(Stored items)
-=-=-=-=-

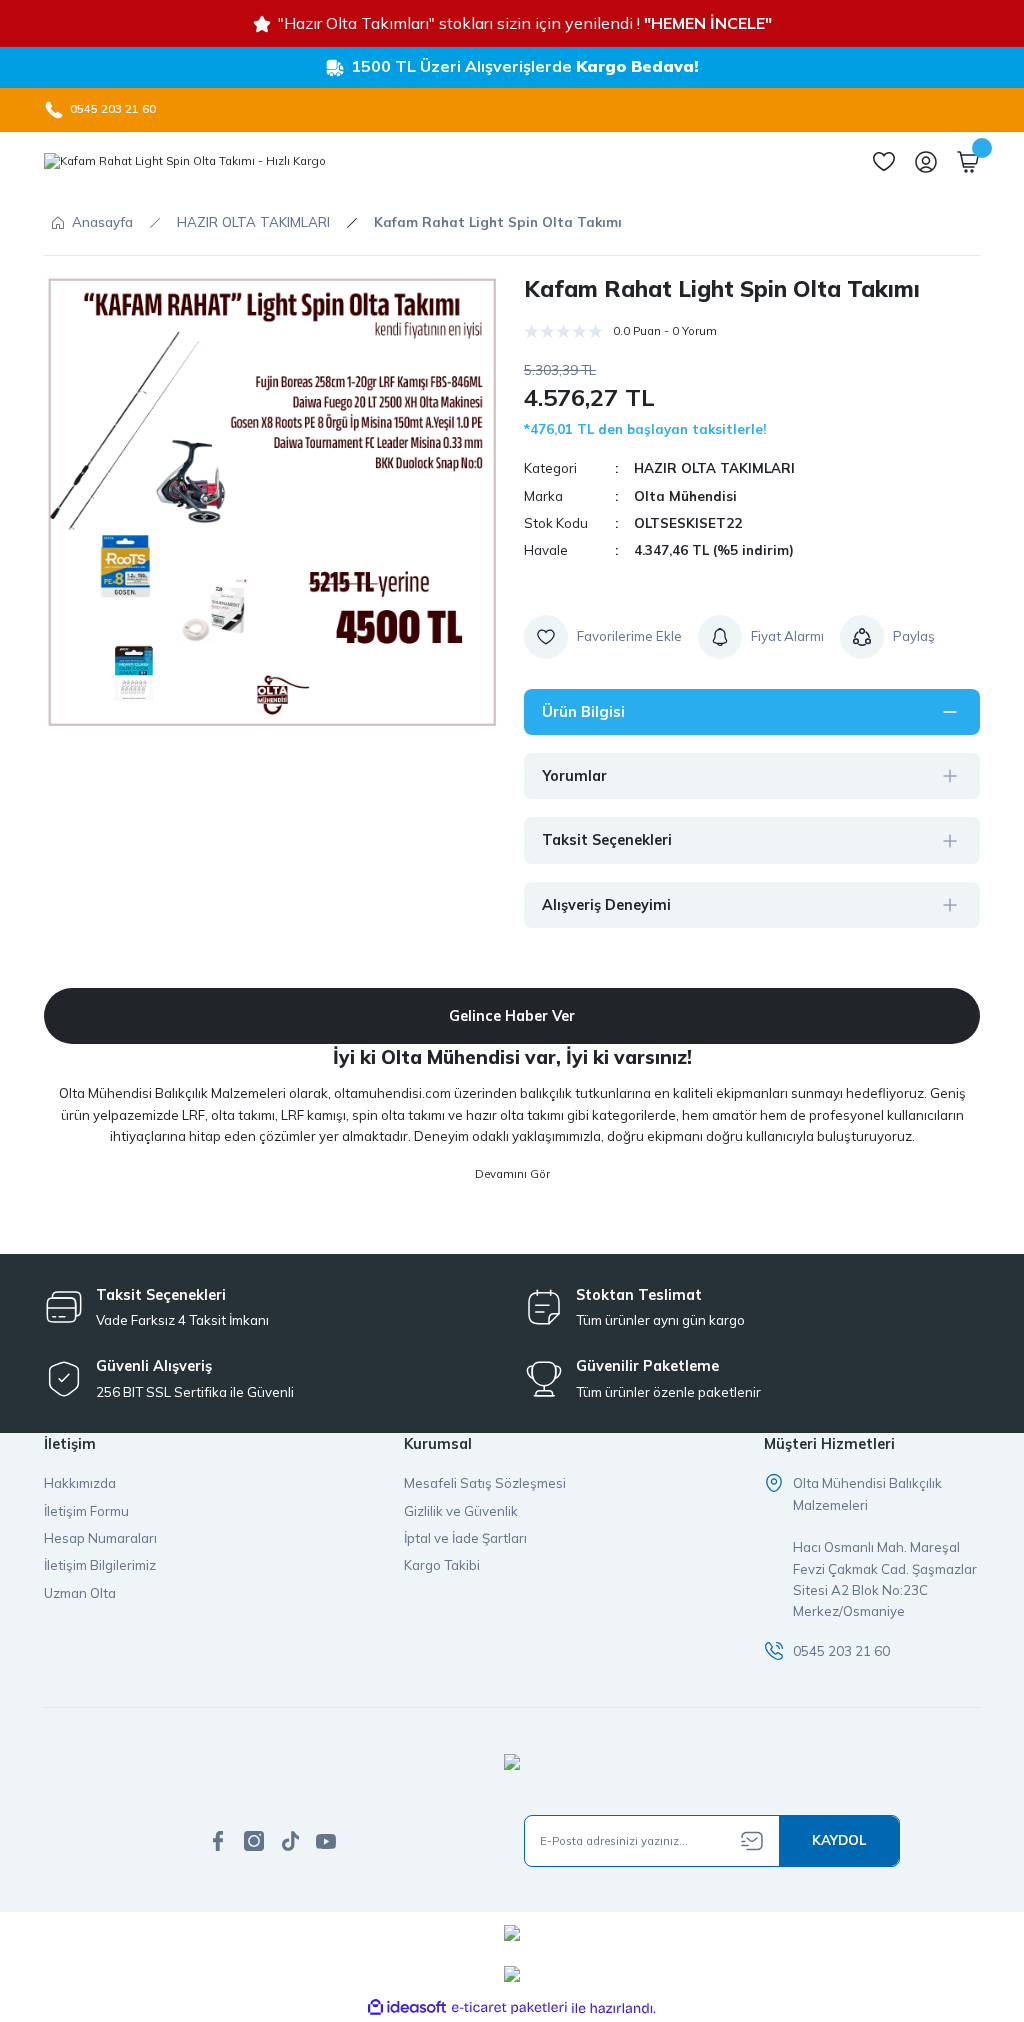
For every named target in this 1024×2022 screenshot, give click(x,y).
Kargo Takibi (442, 1565)
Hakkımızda (80, 1483)
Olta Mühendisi (685, 496)
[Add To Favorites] (603, 637)
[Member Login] (926, 162)
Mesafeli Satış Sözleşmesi (485, 1483)
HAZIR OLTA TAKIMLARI (714, 468)
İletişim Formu (86, 1511)
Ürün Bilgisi (583, 712)
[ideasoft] (407, 2008)
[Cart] (968, 162)
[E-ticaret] (509, 2008)
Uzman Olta (80, 1593)
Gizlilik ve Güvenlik (461, 1511)
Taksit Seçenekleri (607, 840)
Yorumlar (574, 776)
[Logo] (185, 162)
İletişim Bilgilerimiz (100, 1565)
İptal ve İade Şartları (465, 1538)
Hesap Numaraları (100, 1538)
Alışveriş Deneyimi (606, 905)
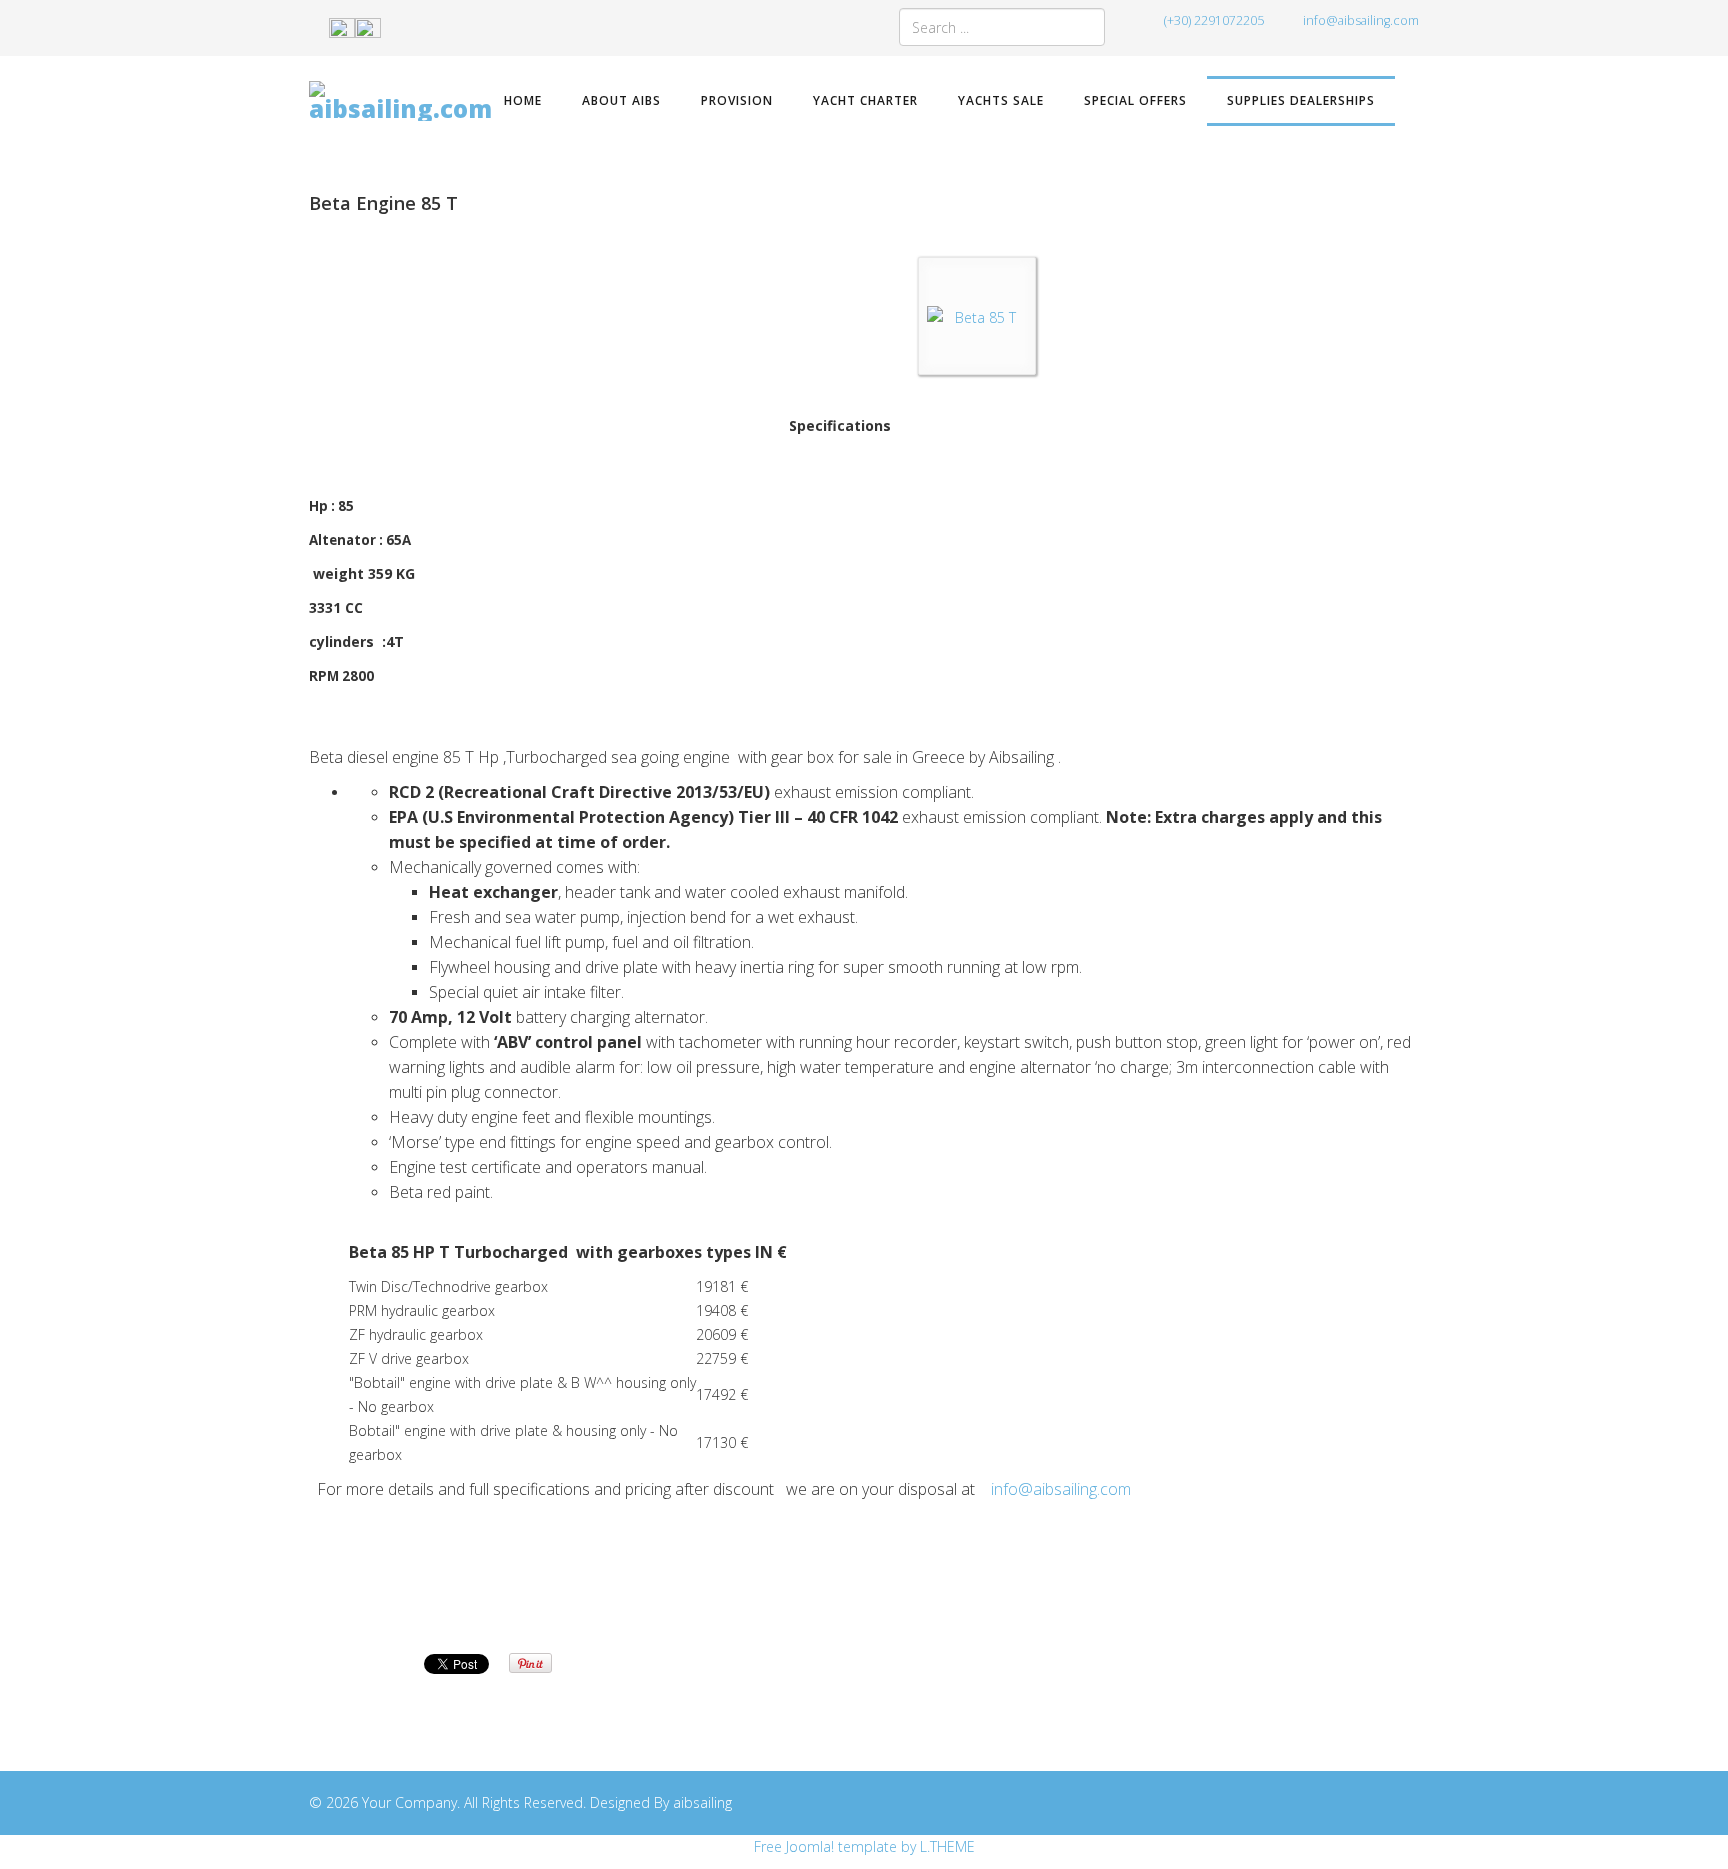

-=-=-=-=-

• [The task]:
The required output is every line of the data above, set down exactly and stripped of pictures.

• [Exercise response]:
For every named target in this 1024×2022 screenshot, give click(x,y).
Kargo Takibi (442, 1565)
Hakkımızda (80, 1483)
Olta Mühendisi (685, 496)
[Add To Favorites] (603, 637)
[Member Login] (926, 162)
Mesafeli Satış Sözleşmesi (485, 1483)
HAZIR OLTA TAKIMLARI (714, 468)
İletişim Formu (86, 1511)
Ürün Bilgisi (583, 712)
[ideasoft] (407, 2008)
[Cart] (968, 162)
[E-ticaret] (509, 2008)
Uzman Olta (80, 1593)
Gizlilik ve Güvenlik (461, 1511)
Taksit Seçenekleri (607, 840)
Yorumlar (574, 776)
[Logo] (185, 162)
İletişim Bilgilerimiz (100, 1565)
İptal ve İade Şartları (465, 1538)
Hesap Numaraları (100, 1538)
Alışveriş Deneyimi (606, 905)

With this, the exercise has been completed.